Candles lit by activists protesting the killing of Saudi journalist Jamal Khashoggi are placed outside Saudi Arabia's Consulate in Istanbul. 

© 2018 Lefteris Pitarakis/AP Photo

“It was premeditated,” concluded Agnes Callamard, UN special rapporteur on extrajudicial executions, describing the murder of Saudi journalist Jamal Khashoggi.

She added that the Washington Post reporter’s assassination on October 2, 2018 in the Saudi consulate in Istanbul was “overseen, planned, and endorsed by high-level officials.”
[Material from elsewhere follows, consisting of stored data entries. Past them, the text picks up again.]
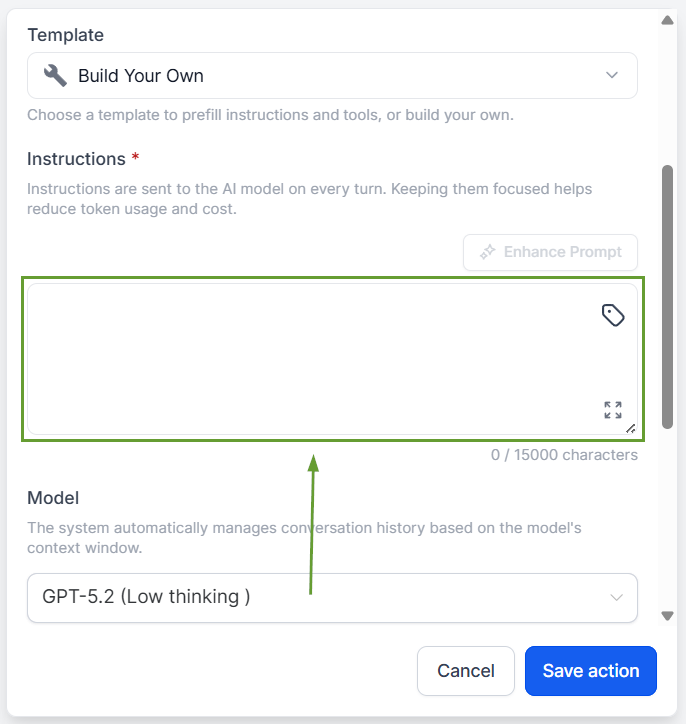Click the scrollbar up arrow
Image resolution: width=686 pixels, height=724 pixels.
click(667, 20)
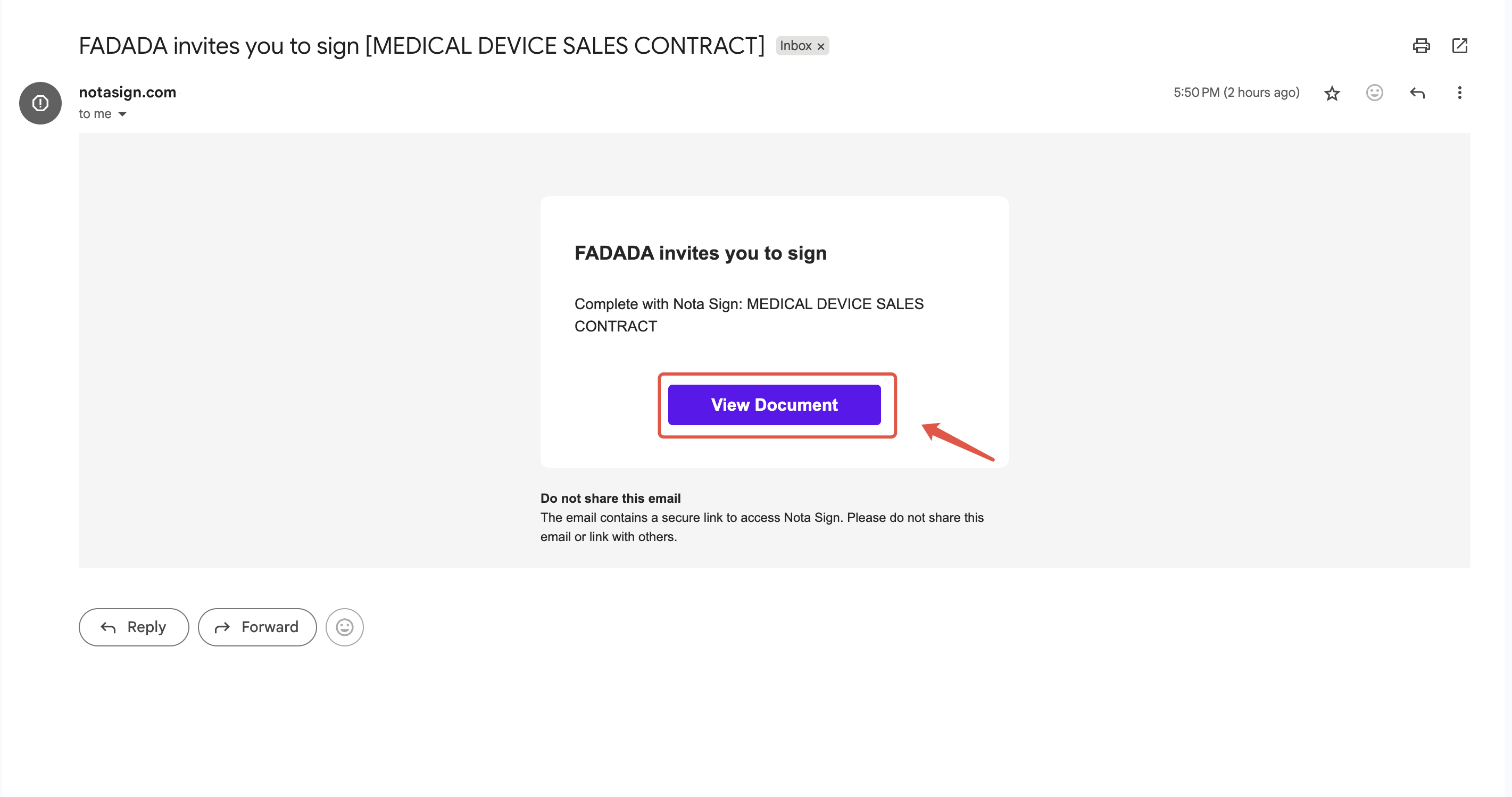Open the three-dot More options menu

pyautogui.click(x=1459, y=93)
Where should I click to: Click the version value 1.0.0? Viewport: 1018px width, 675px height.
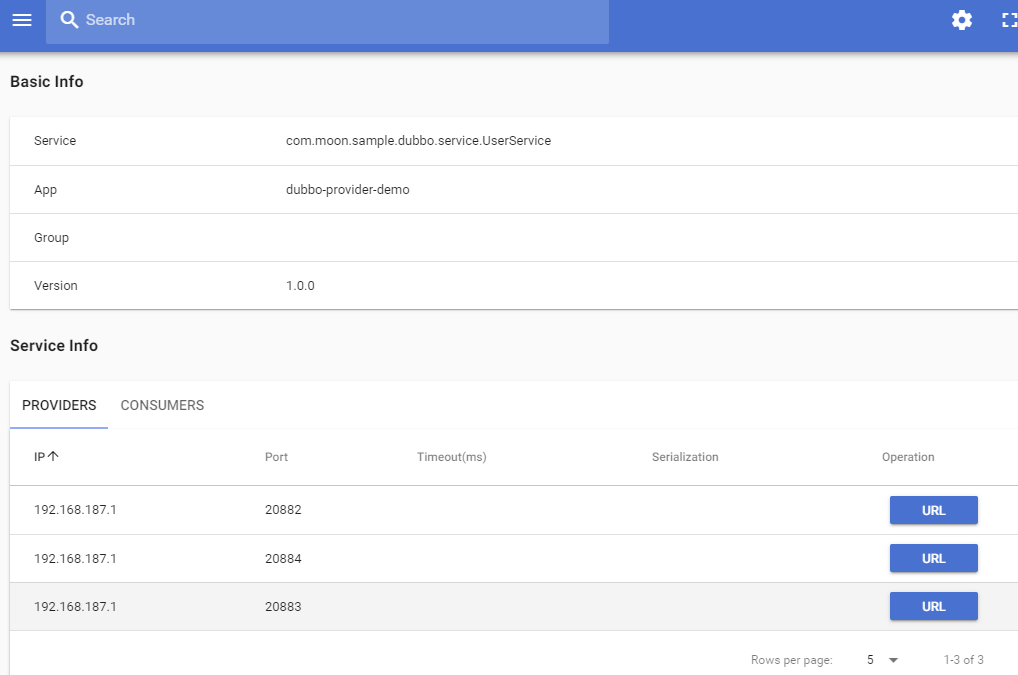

In her long-awaited report to the Human Rights Council, Callamard found credible evidence that Saudi Arabia bears state responsibility for the crime. She also said there was sufficient evidence to warrant a follow-up investigation into individual culpability of top Saudi officials, including the crown prince, Mohammed bin Salman, who she said condoned or allowed an escalation of repressive acts against journalists, human rights defenders, and others.

UN Secretary-General Antonio Guterres should now build on the report and work with Turkey to establish a commission of inquiry to identify those responsible for Khashoggi’s murder and offer avenues to bring them to justice no matter how high up the chain the guilty parties sit. To remove any doubt about their position, Turkish authorities should formalize the request for an inquiry with an official letter to Guterres.

A UN secretary-general-mandated commission of inquiry can assist the ongoing Turkish investigation as well as monitor the Saudi criminal proceedings into Khashoggi’s murder, which are currently taking place behind closed doors and are widely suspected of being little more than a state-orchestrated cover-up meant to protect top-level officials.

So far, the UN secretary-general has shown little interest in helping secure justice for Khashoggi’s murder – and it’s not for a lack of precedents. Past UN secretaries-general have established similar inquiries, a notable example being Ban Ki-moon’s creation of a probe into the Benazir Bhutto assassination, which was triggered at the request of Pakistan.

Given Guterres’ lack of enthusiasm, the ball is now in Turkey’s court: unless it pens an official request to the UN secretary-general for a follow-up inquiry, those who ordered, condoned, or carried out Khashoggi’s assassination may well get away with murder.